Association of GATA3, P53, Ki67 status and vascular peritumoral invasion are strongly prognostic in luminal breast cancer.

INTRODUCTION: Breast cancers are traditionally divided into hormone-receptor positive and negative cases. This classification helps to guide patient management. However, a subgroup of hormone-receptor positive patients relapse irrespective of hormonal therapy. Gene expression profiling has classified breast tumours into five major subtypes with significant different outcome. The two luminal subtypes, A and B, show high expression of ESR1, GATA3 and FOXA1 genes. Prognostic biomarkers for oestrogen receptor (ER)-positive cases include progesterone receptor (PR) and androgen receptor (AR), and proteins related to proliferation or apoptotic resistance.
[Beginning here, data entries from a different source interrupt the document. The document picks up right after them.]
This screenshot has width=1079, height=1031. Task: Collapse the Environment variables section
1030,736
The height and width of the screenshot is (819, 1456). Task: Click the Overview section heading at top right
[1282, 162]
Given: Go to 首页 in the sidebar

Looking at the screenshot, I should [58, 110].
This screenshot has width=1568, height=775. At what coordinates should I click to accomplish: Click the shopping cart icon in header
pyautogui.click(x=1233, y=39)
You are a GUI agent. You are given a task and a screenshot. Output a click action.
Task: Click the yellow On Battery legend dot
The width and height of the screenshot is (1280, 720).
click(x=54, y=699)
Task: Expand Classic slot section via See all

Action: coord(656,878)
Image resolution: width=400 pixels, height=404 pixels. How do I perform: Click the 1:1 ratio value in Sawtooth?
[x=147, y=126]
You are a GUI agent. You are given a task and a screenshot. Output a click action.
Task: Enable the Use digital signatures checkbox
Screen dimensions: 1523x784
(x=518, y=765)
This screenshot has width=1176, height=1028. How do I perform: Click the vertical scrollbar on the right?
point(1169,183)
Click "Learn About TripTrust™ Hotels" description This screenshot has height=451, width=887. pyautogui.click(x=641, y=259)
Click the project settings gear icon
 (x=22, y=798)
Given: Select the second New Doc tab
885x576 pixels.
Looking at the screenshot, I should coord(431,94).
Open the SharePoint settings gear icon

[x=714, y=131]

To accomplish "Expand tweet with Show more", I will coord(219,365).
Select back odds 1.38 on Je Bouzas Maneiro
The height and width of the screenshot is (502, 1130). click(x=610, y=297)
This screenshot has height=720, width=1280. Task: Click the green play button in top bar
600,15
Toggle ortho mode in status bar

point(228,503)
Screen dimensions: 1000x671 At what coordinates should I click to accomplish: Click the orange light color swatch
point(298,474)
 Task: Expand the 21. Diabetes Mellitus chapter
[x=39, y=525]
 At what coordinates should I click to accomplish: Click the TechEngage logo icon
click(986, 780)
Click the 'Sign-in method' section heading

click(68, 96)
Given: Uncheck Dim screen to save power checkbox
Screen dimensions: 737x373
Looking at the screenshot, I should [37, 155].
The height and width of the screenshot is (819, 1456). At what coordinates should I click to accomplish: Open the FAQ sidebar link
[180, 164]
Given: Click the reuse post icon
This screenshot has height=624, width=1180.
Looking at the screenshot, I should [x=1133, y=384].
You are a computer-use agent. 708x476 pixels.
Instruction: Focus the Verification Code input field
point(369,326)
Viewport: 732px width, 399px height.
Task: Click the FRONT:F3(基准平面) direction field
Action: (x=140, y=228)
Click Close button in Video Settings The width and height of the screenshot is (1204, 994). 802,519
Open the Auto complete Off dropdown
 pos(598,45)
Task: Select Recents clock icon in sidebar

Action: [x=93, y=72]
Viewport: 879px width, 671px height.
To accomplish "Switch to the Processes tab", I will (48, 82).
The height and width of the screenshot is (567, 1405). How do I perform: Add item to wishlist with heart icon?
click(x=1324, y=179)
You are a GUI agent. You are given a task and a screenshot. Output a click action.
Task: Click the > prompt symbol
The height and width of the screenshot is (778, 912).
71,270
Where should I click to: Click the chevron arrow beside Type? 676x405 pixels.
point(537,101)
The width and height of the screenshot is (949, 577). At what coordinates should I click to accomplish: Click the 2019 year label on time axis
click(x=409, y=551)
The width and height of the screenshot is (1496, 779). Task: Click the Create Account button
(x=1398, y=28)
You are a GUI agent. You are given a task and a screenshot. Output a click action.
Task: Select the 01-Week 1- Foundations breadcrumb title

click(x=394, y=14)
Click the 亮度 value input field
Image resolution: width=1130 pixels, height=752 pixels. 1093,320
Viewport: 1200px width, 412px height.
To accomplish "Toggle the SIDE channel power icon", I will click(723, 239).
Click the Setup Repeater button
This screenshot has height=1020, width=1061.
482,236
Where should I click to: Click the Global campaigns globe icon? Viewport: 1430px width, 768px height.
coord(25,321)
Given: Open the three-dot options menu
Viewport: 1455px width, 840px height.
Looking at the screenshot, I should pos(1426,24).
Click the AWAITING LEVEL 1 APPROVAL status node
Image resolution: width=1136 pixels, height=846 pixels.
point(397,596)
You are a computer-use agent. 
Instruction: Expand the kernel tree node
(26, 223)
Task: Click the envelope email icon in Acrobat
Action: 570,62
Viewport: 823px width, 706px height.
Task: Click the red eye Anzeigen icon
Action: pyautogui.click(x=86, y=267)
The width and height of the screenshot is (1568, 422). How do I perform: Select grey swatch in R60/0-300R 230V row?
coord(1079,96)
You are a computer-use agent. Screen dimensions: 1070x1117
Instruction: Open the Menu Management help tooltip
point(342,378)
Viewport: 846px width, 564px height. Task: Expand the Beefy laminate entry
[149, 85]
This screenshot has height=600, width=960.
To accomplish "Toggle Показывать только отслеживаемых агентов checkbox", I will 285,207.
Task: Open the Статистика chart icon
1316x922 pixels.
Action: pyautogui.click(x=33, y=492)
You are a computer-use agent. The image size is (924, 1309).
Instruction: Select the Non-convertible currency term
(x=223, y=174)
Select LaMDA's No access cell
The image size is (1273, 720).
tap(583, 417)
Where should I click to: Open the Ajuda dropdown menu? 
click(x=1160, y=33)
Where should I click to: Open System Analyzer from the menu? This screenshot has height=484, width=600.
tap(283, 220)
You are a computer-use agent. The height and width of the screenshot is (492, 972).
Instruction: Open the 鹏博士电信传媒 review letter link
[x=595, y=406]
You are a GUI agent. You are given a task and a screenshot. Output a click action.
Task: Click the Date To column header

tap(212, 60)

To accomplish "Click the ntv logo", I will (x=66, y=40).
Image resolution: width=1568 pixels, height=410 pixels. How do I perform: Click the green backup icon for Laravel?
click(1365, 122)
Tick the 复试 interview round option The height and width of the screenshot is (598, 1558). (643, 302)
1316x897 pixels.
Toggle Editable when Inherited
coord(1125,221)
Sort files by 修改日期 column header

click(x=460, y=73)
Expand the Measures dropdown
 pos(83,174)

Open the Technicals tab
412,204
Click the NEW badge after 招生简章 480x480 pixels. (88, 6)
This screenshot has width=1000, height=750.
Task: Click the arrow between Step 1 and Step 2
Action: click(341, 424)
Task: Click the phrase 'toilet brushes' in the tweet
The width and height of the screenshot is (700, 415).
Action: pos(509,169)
The aim of this study was to identify the best predictors of success of hormonal therapy. METHODS: By immunohistochemistry we studied 10 markers in a consecutive series of 832 cases of breast carcinoma treated at the Paoli-Calmettes Institute from 1990 to 2002 and deposited onto tissue microarrays (TMA). These markers were luminal-related markers ER, PR, AR, FOXA1 and GATA3 transcription factors, proliferation-related Ki67 and CCND1, ERBB2, anti-apoptotic BCL2 and P53. We also measured vascular peritumoural invasion (VPI), size, grade and lymph node involvement. For 143 cases, gene expression profiles were available. Adjuvant chemotherapy and hormonal therapy were given to high- and low-risk patients, respectively. The 162 events observed and taken into account were metastases. RESULTS: Molecular expression of the 10 parameters and subtype with ER status were strongly correlated. Of the 67 luminal A cases of this series, 63 were ER-positive. Multivariate analyses showed the highly significant prognostic value of VPI (hazard ratio (HR) = 2.47), Ki67 (HR = 2.9), P53 (HR = 2.9) and GATA3 (HR = 0.5) for the 240 patients who received hormonal therapy. CONCLUSIONS: A panel of three antibodies (Ki67, P53 and GATA3) associated with VPI can significantly improve the traditional prognosticators in predicting outcome for ER-positive breast cancer patients receiving hormonal therapy.